● **Directions for this task**:
Scan the entries that follow and copy out every line containing "resolution".

● **Data under study**:
▬▬▬▬▬▬

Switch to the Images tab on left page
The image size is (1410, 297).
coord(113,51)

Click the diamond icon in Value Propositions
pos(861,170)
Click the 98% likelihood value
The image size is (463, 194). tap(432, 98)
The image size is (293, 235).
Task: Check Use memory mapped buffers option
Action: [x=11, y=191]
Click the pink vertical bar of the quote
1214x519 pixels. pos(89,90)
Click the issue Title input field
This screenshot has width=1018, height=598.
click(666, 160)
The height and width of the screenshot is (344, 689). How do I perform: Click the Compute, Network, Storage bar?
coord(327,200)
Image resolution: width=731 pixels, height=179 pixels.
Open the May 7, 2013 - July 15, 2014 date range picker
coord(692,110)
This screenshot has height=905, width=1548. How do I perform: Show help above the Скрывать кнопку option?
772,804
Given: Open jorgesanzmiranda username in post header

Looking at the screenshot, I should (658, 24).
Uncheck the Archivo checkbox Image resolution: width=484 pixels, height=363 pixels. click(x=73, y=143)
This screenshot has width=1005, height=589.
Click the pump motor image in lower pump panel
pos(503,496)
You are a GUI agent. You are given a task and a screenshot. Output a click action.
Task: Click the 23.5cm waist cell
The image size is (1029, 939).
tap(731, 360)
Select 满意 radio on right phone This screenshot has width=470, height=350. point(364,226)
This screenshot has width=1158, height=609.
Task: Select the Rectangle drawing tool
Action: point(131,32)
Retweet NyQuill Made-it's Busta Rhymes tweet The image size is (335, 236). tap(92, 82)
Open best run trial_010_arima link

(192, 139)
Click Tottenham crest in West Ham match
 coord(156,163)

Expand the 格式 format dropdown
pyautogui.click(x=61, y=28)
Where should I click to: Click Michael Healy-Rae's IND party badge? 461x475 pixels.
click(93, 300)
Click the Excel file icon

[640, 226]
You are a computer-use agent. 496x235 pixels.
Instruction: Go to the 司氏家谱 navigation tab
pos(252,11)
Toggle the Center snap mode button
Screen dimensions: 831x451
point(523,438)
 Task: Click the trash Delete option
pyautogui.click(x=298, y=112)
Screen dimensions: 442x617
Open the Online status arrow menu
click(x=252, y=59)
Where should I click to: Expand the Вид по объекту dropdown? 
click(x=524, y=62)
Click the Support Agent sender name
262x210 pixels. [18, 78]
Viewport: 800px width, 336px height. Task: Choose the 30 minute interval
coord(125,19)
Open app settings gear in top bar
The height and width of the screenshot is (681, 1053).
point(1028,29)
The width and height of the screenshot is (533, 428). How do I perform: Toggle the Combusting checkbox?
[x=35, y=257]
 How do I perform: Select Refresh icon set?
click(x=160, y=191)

▬▬▬▬▬▬

● **Problem solution**:
Image resolution: width=731 pixels, height=179 pixels.
Uncheck the Archivo checkbox Image resolution: width=484 pixels, height=363 pixels. click(x=73, y=143)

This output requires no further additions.